__TASKS FOR THIS EXERCISE__:
A) Answer these from the post on tuning rewrite-cljs, one line each, marked (i), (ii), (iii):
(i) Which library is rewrite-cljs a port of, and who wrote that library?
(ii) Which two Light Table plugins use rewrite-cljs?
(iii) How long did the sample file take to parse and build a zip for before tuning, and how long at the time of writing?
B) Carry on the post on tuning rewrite-cljs, starting right after its last sentence.

__EXCERPT__:
==========
04 August 2015

Tags: clojure clojurescript javascript performance

How would you go about performance tuning a ClojureScript Library or a ClojureScript application ? Before I started my summer holidays I started to investigate how I should go about doing that for one of my ClojureScript libraries: rewrite-cljs I didn’t find a whole lot of info from my trusted old friend Google, so I thought I’d share some bits and bobs I’ve learned so far.

Introduction

I’ve previously blogged about how I used rewrite-cljs for two of my Light Table plugins; clj-light-refactor and parembrace The library is a ClojureScript port of the awesome rewrite-clj library by Yannick Scherer. A lot of the porting was just plain sailing with a few adaptations here and there. It’s truly great that Clojure and ClojureScript are so much aligned. After the port I also made some changes and adaptations that I knew I needed in my plugins and that I though might be useful for other use cases as well.

However one limitation that seriously nagged me was that rewrite-cljs wasn’t performant enough to be able to handle rewriting of medium to large sized files (as strings currently mind you) from Light Table.

One of my sample ClojureScript files (about 600 lines / 20K characters) took about 250 ms to parse and build a zip for before I started looking at performance tuning. At the time of writing this blog post it’s down to 50-60 ms. Pretty good, but still need shave it down a quite a bit further to do some of the things I have in mind !
==========
__INFORMATION SHOWN__:
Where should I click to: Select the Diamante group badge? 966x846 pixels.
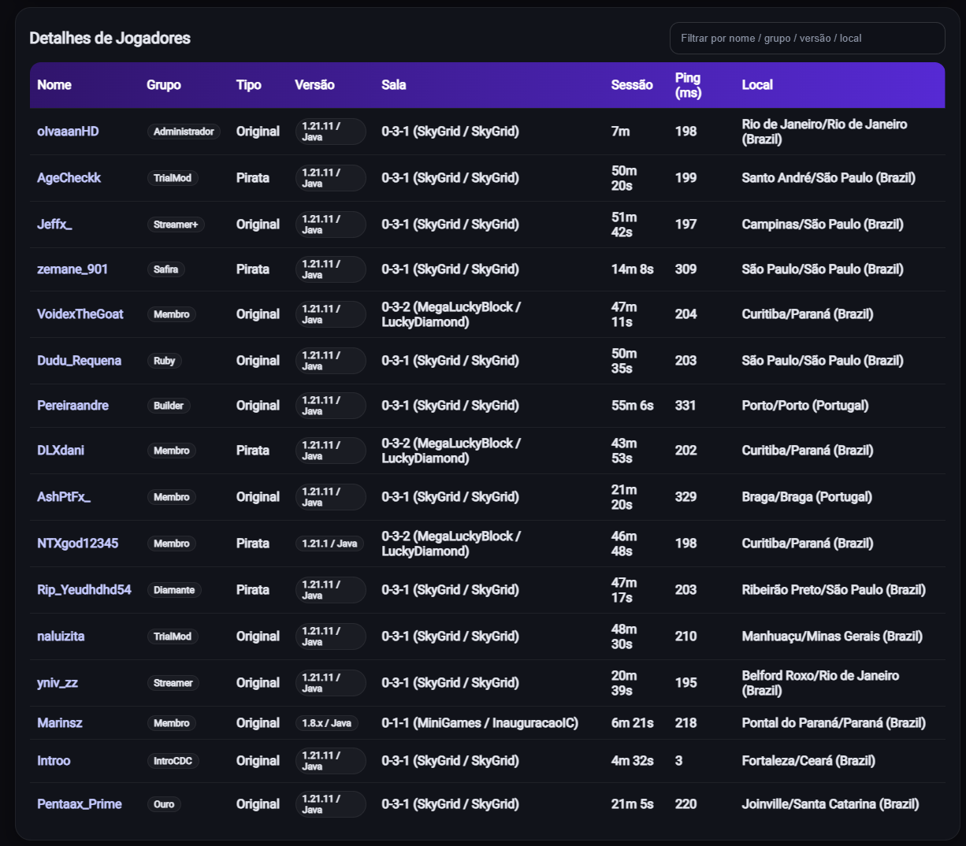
==========
__ANSWERS BY TASK__:
A)
(i) rewrite-clj, by Yannick Scherer
(ii) clj-light-refactor and parembrace
(iii) About 250 ms before tuning; 50-60 ms at the time of writing

B)
Opposing forces

I guess I could have started blindly changing a lot of the implementation to be closer to native JavaScript. However for several reasons I’d like to keep it as Clojur’y as possible and ideally I don’t want to stray to far away from it origins (rewrite-clj). How to balance and where to begin ?

Tools

To get some idea of where to bottlenecks were and what/if any of my optimzations had any effect I really need some tools to help me out. Fortunately Light Table ships with the chrome developer tools. The profiler is quite helpful, in addition I used a small benchmark script to see how it perfomed over a slightly longer timespan.

Tuning

First quickwin - Moving away from multimethods

Before I profiled anything I came accross a google group discussion about multimethod performance vs protocols for dispatching. The core of the parser in rewrite-cljs was pretty much a 1-1 port of the one from rewrite-clj. I decided to try to just dispatch using a cond or case.

(defn- dispatch
  [c]
  (cond (nil? c)                        parse-eof
        (identical? c *delimiter*)      reader/ignore
        (reader/whitespace? c)          parse-whitespace
        (identical? c \^)               parse-meta
        (identical? c \#)               parse-sharp
        (identical? c \()               parse-list
        (identical? c \[)               parse-vector
        (identical? c \{)               parse-map
        (identical? c \})               parse-unmatched
        (identical? c \])               parse-unmatched
        (identical? c \))               parse-unmatched
        (identical? c \~)               parse-unquote
        (identical? c \')               parse-quote
        (identical? c \`)               parse-syntax-quote
        (identical? c \;)               parse-comment
        (identical? c \@)               parse-deref
        (identical? c \")               parse-string
        (identical? c \:)               parse-keyword
        :else                           parse-token))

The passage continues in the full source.